Разносторонне начитанный, всегда и обо всем имевший подробное мнение, он мог быть интересным собеседником, но, как все уставшие и живущие через силу люди, часто повторялся. Его любимыми присказками были: «В Европе этого никогда бы не позволили» (когда речь шла о восьмидесятичасовой рабочей неделе и прочих мытарствах американского ординатора) и «Африка — пр'oклятый континент» (речь могла идти о чем угодно).
— Почему же пр'oклятый? Ты ведь сам говорил, что жалеешь о том, что уехал из Гамбии.
— Durnoe, da rodnoe, — произнес Кларк, в очередной раз демонстрируя недюжинные познания в области русской словесности. — Наши политики любят напоминать, что Африка — наша общая мать. У вас, наверное, это тоже в ходу? Я имею в виду всю эту «материнскую» риторику.
— «У нас» — это где?
— Да где угодно. В Америке, в России… Когда я слышу про это «материнство», у меня срабатывает профессиональный рефлекс: я сразу начинаю думать о болезнях, передающихся по наследству. А болезней в Африке больше, чем где бы то ни было. Приедешь — увидишь… Пр'oклятый континент. Я бы мог там жить, если бы не уехал, потому что знаю правила игры. Первое правило: когда дерутся слоны, больше всех страдает трава у них под ногами.
— Этэ сэйн! — Вихрем ворвавшийся в комнату Йау Аманкона от души рыгнул и шлепнул на стол медкарту. — Можете меня поздравить. Мне опять подсунули Флору Кабезас.
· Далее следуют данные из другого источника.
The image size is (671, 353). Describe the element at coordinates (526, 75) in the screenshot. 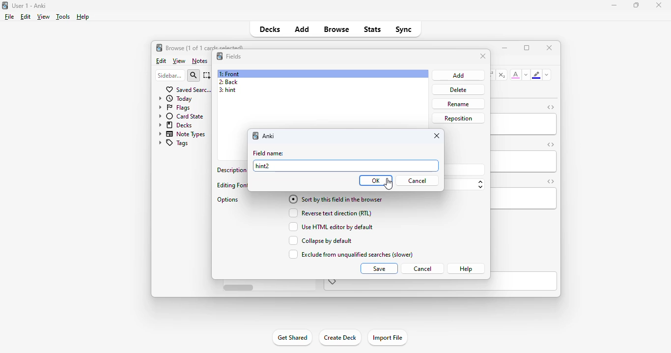

I see `change color` at that location.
— Кто это ее к нам пустил? Мы же сто раз уже объясняли в пункте первой помощи, что ее надо гнать взашей.
— А она новый способ изобрела. Надышалась пыли в каком-то подвале, чтобы спровоцировать астматический приступ. Никуда не денешься, надо класть. Пока лежала в приемнике, все уши медсестрам прожужжала: и это у нее болит, и то болит. Те не выдержали и дали ей морфий. Теперь ее не выгонишь.
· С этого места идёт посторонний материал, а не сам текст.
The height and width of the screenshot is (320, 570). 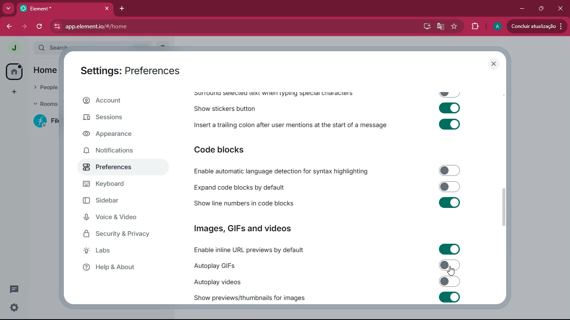 What do you see at coordinates (40, 26) in the screenshot?
I see `refersh` at bounding box center [40, 26].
— Да, хорош у нас список пациентов, — отозвался Кларк, — наркоман на наркомане. Вот на что уходят деньги налогоплательщиков.
— Пока я не попал в Америку, даже представить себе не мог, что такое бывает, — неистовствовал Аманкона. — В Гане люди толпами подыхают от инфекций, так ни разу и не побывав у врача. А тут — болей не хочу. Всё есть — и лекарства, и оборудование. Приходишь в травмпункт, говоришь, мол, живот болит, и тебя сразу кладут в стационар. Кормят, поят… И что? Вместо того чтобы жить как следует, они торчат на морфии, выклянчивают его, валяются всю жизнь в больнице, лишь бы кайф поймать. Мерзость.
— Ну, медики, положим, тоже не без вины, — рассудил мудрый Кларк. — Как ты правильно сказал, дядя Йау, если больной в Америке жалуется на боль, его первым делом сажают на морфий. Это, кстати, к нашему предыдущему разговору, — Кларк повернулся ко мне. — В Европе такого никогда бы не допустили…
— А я и не говорю, что виноваты только пациенты. Виноваты врачи, которые с ними миндальничают. А еще больше виновато судопроизводство, которым нас все время запугивают. Дело в системе. И в тех, кто ею управляет. Заговор, он и есть заговор.
— Какой заговор? Еврейский? — Я уже слышал от кого-то из ординаторов, что Аманкона одержим теорией еврейского заговора, но для собственного удобства решил, что это шутка.
— Я ничего не говорил. Но ведь все всё понимают…
— Осторожно. Алекс-то, по-твоему, кто? — предостерег его старший товарищ.
— Ну и хорошо, — моментально нашелся Аманкона. — По крайней мере, если будет необходимо, ты всегда сможешь воспользоваться поддержкой тех, кто наверху.
— Пользуюсь, Йау, только и делаю, что пользуюсь их поддержкой. Катаюсь как сыр в масле.
— Да ладно, что ты. Евреи, не евреи — какая разница? Я ведь не об этом. Я о том, что они там наверху — кто бы они ни были — решают наши судьбы.
— Ампа! Когда дерутся слоны, больше всех страдает трава… — затянул свое дядюшка Джимми.
— Да, но евреи — все-таки слоны.
Назойливое повторение прозвучавшей пять минут назад пословицы окончательно вывело меня из равновесия:
— Евреи всегда наверху. И носы у них — как хоботы.
Аманкона натужно улыбнулся:
— Друг мой, когда ты соберешься в Гану, обязательно дай мне знать. Я тебя свяжу со своими, приедешь как к себе домой. Тебе у нас понравится.